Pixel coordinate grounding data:

---

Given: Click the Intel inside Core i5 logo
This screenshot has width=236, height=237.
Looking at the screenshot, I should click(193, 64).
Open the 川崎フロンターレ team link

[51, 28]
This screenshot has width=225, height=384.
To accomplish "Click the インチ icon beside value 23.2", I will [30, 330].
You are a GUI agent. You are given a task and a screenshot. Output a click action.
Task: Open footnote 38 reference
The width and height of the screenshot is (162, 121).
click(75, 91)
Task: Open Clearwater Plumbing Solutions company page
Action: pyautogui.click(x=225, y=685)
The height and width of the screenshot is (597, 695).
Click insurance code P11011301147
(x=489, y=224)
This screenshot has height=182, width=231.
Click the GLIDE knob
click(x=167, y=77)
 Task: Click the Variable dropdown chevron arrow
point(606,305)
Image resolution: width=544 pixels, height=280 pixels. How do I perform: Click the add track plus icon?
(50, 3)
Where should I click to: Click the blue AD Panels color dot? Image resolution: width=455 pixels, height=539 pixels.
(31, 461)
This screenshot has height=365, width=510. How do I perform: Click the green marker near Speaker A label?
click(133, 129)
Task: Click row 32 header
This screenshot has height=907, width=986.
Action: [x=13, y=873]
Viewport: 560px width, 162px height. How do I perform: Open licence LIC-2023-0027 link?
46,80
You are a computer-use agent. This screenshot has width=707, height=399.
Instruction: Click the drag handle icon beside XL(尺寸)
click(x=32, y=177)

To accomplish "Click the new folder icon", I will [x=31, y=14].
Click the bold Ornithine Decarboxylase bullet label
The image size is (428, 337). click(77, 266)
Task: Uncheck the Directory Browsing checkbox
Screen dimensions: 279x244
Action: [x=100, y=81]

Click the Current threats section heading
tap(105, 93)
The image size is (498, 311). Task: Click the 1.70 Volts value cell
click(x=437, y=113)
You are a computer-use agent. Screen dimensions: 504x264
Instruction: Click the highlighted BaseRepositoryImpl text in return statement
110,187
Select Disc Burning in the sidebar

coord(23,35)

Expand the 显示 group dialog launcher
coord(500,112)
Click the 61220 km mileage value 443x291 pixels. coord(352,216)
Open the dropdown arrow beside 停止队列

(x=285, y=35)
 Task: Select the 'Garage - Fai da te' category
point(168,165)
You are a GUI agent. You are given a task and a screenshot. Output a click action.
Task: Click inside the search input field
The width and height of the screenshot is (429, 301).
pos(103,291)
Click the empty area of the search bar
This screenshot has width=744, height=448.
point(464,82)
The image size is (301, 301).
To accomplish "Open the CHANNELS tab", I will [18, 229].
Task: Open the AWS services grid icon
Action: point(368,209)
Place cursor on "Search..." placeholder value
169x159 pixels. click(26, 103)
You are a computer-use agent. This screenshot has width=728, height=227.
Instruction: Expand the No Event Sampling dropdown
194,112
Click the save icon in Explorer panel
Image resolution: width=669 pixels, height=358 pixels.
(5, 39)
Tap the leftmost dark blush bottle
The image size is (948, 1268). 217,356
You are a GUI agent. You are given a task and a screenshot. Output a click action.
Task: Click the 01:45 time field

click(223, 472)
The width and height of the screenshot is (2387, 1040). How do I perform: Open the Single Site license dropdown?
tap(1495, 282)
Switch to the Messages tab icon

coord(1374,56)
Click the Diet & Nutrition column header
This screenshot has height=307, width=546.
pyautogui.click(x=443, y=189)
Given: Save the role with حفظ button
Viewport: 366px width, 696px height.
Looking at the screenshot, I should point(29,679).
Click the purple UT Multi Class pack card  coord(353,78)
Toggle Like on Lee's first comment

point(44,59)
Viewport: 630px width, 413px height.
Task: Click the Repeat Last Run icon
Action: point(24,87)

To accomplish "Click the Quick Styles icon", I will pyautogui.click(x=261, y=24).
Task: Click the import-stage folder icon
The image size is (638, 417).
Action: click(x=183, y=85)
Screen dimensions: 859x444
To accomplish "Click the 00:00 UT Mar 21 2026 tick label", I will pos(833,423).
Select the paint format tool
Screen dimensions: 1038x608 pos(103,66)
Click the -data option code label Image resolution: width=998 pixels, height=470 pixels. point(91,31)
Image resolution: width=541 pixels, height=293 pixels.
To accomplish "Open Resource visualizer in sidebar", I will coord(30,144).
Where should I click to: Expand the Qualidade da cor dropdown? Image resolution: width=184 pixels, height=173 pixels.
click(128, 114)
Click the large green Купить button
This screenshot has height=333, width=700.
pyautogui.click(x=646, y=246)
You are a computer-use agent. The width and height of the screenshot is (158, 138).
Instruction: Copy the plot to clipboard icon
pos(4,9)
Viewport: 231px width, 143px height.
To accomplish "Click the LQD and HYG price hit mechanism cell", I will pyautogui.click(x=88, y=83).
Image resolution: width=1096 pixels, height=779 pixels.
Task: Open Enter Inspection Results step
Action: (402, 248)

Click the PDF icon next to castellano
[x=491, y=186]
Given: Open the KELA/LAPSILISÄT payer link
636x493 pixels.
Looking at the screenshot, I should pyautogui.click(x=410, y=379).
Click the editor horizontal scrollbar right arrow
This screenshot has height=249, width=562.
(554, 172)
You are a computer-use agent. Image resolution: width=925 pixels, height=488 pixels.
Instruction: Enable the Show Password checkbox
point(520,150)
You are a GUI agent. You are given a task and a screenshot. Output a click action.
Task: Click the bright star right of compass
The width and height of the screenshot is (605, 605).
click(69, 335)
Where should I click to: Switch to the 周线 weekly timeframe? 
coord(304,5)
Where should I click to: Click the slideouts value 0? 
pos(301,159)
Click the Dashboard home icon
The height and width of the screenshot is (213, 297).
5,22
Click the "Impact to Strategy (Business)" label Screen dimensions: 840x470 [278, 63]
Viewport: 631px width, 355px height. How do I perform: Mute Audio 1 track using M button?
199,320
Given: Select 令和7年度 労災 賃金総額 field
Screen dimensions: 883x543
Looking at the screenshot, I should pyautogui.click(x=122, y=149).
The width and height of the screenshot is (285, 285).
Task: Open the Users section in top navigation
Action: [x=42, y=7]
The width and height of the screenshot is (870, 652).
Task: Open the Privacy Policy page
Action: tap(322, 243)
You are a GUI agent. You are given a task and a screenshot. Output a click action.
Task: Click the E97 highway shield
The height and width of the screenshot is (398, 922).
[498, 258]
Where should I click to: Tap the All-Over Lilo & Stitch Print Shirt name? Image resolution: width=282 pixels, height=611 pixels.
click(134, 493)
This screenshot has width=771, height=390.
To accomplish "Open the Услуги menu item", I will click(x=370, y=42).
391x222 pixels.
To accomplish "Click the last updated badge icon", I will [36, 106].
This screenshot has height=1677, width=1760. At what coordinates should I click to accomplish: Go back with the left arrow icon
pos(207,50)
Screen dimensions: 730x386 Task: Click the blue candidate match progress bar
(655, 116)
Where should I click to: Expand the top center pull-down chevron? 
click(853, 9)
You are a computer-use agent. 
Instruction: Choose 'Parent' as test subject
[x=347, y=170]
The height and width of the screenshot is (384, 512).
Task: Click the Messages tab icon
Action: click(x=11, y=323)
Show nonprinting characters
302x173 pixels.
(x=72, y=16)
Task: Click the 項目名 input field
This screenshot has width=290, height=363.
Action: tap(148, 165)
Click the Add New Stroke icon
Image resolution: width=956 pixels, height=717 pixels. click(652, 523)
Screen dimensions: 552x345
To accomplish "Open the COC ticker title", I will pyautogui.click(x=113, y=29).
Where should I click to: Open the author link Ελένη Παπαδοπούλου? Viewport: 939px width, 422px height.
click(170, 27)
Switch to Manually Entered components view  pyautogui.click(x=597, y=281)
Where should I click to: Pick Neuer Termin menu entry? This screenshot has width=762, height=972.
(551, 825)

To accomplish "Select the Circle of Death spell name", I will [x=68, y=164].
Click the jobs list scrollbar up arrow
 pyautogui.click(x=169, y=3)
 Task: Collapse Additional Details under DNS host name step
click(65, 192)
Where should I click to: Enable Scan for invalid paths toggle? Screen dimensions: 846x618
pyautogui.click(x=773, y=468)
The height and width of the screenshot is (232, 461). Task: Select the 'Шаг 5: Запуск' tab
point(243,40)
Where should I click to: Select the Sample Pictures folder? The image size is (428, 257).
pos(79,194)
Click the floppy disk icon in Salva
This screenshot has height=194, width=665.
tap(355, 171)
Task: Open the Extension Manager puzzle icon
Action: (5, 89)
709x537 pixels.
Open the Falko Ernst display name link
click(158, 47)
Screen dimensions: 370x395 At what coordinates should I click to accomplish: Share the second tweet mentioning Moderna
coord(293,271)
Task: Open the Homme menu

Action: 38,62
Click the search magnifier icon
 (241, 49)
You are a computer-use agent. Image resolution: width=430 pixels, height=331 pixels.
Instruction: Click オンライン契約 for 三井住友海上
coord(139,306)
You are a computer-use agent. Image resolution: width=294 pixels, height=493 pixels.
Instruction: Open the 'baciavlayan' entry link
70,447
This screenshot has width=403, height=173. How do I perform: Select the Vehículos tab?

---

- DESCRIPTION OF THE TASK -
Your answer must consist solely of the lines above between the line holding "Given: Save the role with حفظ button" and the line holding "Click the purple", inclusive, copied exactly.

- YOUR SOLUTION -
Given: Save the role with حفظ button
Viewport: 366px width, 696px height.
Looking at the screenshot, I should point(29,679).
Click the purple UT Multi Class pack card  coord(353,78)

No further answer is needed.